Dataset items:
↓
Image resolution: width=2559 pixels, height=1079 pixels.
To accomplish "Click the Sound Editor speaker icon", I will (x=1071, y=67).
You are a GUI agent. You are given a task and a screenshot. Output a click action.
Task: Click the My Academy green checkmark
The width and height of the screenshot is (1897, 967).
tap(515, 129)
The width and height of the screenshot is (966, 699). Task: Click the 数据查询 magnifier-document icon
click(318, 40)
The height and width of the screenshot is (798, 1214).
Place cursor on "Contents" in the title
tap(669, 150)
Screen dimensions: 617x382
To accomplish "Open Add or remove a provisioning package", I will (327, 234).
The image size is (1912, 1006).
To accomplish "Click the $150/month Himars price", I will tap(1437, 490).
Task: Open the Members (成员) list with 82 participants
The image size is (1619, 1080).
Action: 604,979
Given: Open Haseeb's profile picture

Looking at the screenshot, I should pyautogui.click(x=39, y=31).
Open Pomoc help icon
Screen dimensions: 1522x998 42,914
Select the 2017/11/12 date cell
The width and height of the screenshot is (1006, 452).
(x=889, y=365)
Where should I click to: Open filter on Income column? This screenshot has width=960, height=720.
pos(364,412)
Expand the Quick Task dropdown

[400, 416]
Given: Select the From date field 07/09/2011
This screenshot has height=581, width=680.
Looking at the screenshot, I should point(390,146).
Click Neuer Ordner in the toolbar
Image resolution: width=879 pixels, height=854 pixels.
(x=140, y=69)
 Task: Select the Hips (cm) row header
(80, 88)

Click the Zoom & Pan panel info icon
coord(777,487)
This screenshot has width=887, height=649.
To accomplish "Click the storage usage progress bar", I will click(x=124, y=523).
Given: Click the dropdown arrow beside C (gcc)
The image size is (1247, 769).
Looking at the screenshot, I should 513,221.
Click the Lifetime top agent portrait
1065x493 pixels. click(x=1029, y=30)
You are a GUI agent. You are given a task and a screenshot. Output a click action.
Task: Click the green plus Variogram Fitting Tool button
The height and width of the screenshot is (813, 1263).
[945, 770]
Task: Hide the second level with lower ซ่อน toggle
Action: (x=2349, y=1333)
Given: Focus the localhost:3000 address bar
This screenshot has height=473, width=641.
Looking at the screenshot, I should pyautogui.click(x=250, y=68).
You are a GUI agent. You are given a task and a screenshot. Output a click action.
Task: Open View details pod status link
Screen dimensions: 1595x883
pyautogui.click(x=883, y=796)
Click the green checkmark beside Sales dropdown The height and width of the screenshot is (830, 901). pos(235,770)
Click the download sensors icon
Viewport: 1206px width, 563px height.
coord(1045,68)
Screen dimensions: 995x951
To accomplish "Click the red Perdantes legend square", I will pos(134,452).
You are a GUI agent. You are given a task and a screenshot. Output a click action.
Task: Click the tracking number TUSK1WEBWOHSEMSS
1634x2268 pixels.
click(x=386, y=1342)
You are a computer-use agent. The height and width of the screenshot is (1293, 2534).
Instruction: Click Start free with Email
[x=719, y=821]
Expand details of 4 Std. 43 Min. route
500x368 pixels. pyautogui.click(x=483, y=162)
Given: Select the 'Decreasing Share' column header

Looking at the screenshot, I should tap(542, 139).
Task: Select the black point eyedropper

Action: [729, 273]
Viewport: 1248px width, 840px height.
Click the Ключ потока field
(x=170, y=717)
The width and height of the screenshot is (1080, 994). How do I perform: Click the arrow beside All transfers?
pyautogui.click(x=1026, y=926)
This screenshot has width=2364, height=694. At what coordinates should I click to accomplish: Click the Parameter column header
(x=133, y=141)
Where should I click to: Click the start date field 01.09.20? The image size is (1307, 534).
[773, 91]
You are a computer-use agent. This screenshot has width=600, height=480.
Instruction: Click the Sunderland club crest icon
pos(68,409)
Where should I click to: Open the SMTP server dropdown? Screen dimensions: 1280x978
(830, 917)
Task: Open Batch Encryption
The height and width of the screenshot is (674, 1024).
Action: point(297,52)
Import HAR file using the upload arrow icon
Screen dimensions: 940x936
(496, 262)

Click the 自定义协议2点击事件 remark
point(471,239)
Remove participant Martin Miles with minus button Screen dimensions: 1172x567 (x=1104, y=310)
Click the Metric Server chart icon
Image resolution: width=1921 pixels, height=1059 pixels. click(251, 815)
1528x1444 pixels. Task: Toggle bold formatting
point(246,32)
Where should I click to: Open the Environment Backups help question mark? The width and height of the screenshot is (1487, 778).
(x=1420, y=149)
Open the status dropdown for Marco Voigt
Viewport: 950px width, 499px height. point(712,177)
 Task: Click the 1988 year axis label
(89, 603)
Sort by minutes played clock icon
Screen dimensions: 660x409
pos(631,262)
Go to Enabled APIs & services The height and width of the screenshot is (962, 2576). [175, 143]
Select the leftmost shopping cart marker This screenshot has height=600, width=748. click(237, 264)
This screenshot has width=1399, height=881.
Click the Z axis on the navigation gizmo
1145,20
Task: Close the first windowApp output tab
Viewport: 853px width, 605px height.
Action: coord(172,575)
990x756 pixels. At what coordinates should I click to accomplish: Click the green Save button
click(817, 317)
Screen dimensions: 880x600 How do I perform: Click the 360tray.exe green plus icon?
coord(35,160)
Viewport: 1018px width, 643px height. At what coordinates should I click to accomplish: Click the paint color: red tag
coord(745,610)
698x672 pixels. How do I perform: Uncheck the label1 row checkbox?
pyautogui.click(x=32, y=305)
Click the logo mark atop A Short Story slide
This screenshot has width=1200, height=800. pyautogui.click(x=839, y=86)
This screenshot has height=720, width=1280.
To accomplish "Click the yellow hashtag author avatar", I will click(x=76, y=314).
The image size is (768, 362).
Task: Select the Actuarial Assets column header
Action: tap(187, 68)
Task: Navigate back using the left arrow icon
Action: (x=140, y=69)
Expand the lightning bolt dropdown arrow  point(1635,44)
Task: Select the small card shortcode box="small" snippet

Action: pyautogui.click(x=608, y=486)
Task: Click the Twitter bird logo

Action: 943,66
↑
#### Exercise
Output the records once more, exactly as they stand.

#### Solution for this exercise
Image resolution: width=2559 pixels, height=1079 pixels.
To accomplish "Click the Sound Editor speaker icon", I will (x=1071, y=67).
You are a GUI agent. You are given a task and a screenshot. Output a click action.
Task: Click the My Academy green checkmark
The width and height of the screenshot is (1897, 967).
tap(515, 129)
The width and height of the screenshot is (966, 699). Task: Click the 数据查询 magnifier-document icon
click(318, 40)
The height and width of the screenshot is (798, 1214).
Place cursor on "Contents" in the title
tap(669, 150)
Screen dimensions: 617x382
To accomplish "Open Add or remove a provisioning package", I will (327, 234).
The image size is (1912, 1006).
To accomplish "Click the $150/month Himars price", I will tap(1437, 490).
Task: Open the Members (成员) list with 82 participants
The image size is (1619, 1080).
Action: 604,979
Given: Open Haseeb's profile picture

Looking at the screenshot, I should pyautogui.click(x=39, y=31).
Open Pomoc help icon
Screen dimensions: 1522x998 42,914
Select the 2017/11/12 date cell
The width and height of the screenshot is (1006, 452).
(x=889, y=365)
Where should I click to: Open filter on Income column? This screenshot has width=960, height=720.
pos(364,412)
Expand the Quick Task dropdown

[400, 416]
Given: Select the From date field 07/09/2011
This screenshot has height=581, width=680.
Looking at the screenshot, I should point(390,146).
Click Neuer Ordner in the toolbar
Image resolution: width=879 pixels, height=854 pixels.
(x=140, y=69)
 Task: Select the Hips (cm) row header
(80, 88)

Click the Zoom & Pan panel info icon
coord(777,487)
This screenshot has width=887, height=649.
To accomplish "Click the storage usage progress bar", I will click(x=124, y=523).
Given: Click the dropdown arrow beside C (gcc)
The image size is (1247, 769).
Looking at the screenshot, I should 513,221.
Click the Lifetime top agent portrait
1065x493 pixels. click(x=1029, y=30)
You are a GUI agent. You are given a task and a screenshot. Output a click action.
Task: Click the green plus Variogram Fitting Tool button
The height and width of the screenshot is (813, 1263).
[945, 770]
Task: Hide the second level with lower ซ่อน toggle
Action: (x=2349, y=1333)
Given: Focus the localhost:3000 address bar
This screenshot has height=473, width=641.
Looking at the screenshot, I should pyautogui.click(x=250, y=68).
You are a GUI agent. You are given a task and a screenshot. Output a click action.
Task: Open View details pod status link
Screen dimensions: 1595x883
pyautogui.click(x=883, y=796)
Click the green checkmark beside Sales dropdown The height and width of the screenshot is (830, 901). pos(235,770)
Click the download sensors icon
Viewport: 1206px width, 563px height.
coord(1045,68)
Screen dimensions: 995x951
To accomplish "Click the red Perdantes legend square", I will pos(134,452).
You are a GUI agent. You are given a task and a screenshot. Output a click action.
Task: Click the tracking number TUSK1WEBWOHSEMSS
1634x2268 pixels.
click(x=386, y=1342)
You are a computer-use agent. The height and width of the screenshot is (1293, 2534).
Instruction: Click Start free with Email
[x=719, y=821]
Expand details of 4 Std. 43 Min. route
500x368 pixels. pyautogui.click(x=483, y=162)
Given: Select the 'Decreasing Share' column header

Looking at the screenshot, I should tap(542, 139).
Task: Select the black point eyedropper

Action: [729, 273]
Viewport: 1248px width, 840px height.
Click the Ключ потока field
(x=170, y=717)
The width and height of the screenshot is (1080, 994). How do I perform: Click the arrow beside All transfers?
pyautogui.click(x=1026, y=926)
This screenshot has width=2364, height=694. At what coordinates should I click to accomplish: Click the Parameter column header
(x=133, y=141)
Where should I click to: Click the start date field 01.09.20? The image size is (1307, 534).
[773, 91]
You are a computer-use agent. This screenshot has width=600, height=480.
Instruction: Click the Sunderland club crest icon
pos(68,409)
Where should I click to: Open the SMTP server dropdown? Screen dimensions: 1280x978
(830, 917)
Task: Open Batch Encryption
The height and width of the screenshot is (674, 1024).
Action: point(297,52)
Import HAR file using the upload arrow icon
Screen dimensions: 940x936
(496, 262)

Click the 自定义协议2点击事件 remark
point(471,239)
Remove participant Martin Miles with minus button Screen dimensions: 1172x567 (x=1104, y=310)
Click the Metric Server chart icon
Image resolution: width=1921 pixels, height=1059 pixels. click(251, 815)
1528x1444 pixels. Task: Toggle bold formatting
point(246,32)
Where should I click to: Open the Environment Backups help question mark? The width and height of the screenshot is (1487, 778).
(x=1420, y=149)
Open the status dropdown for Marco Voigt
Viewport: 950px width, 499px height. point(712,177)
 Task: Click the 1988 year axis label
(89, 603)
Sort by minutes played clock icon
Screen dimensions: 660x409
pos(631,262)
Go to Enabled APIs & services The height and width of the screenshot is (962, 2576). [175, 143]
Select the leftmost shopping cart marker This screenshot has height=600, width=748. click(237, 264)
This screenshot has width=1399, height=881.
Click the Z axis on the navigation gizmo
1145,20
Task: Close the first windowApp output tab
Viewport: 853px width, 605px height.
Action: coord(172,575)
990x756 pixels. At what coordinates should I click to accomplish: Click the green Save button
click(817, 317)
Screen dimensions: 880x600 How do I perform: Click the 360tray.exe green plus icon?
coord(35,160)
Viewport: 1018px width, 643px height. At what coordinates should I click to accomplish: Click the paint color: red tag
coord(745,610)
698x672 pixels. How do I perform: Uncheck the label1 row checkbox?
pyautogui.click(x=32, y=305)
Click the logo mark atop A Short Story slide
This screenshot has width=1200, height=800. pyautogui.click(x=839, y=86)
This screenshot has height=720, width=1280.
To accomplish "Click the yellow hashtag author avatar", I will click(x=76, y=314).
The image size is (768, 362).
Task: Select the Actuarial Assets column header
Action: tap(187, 68)
Task: Navigate back using the left arrow icon
Action: (x=140, y=69)
Expand the lightning bolt dropdown arrow  point(1635,44)
Task: Select the small card shortcode box="small" snippet

Action: pyautogui.click(x=608, y=486)
Task: Click the Twitter bird logo

Action: 943,66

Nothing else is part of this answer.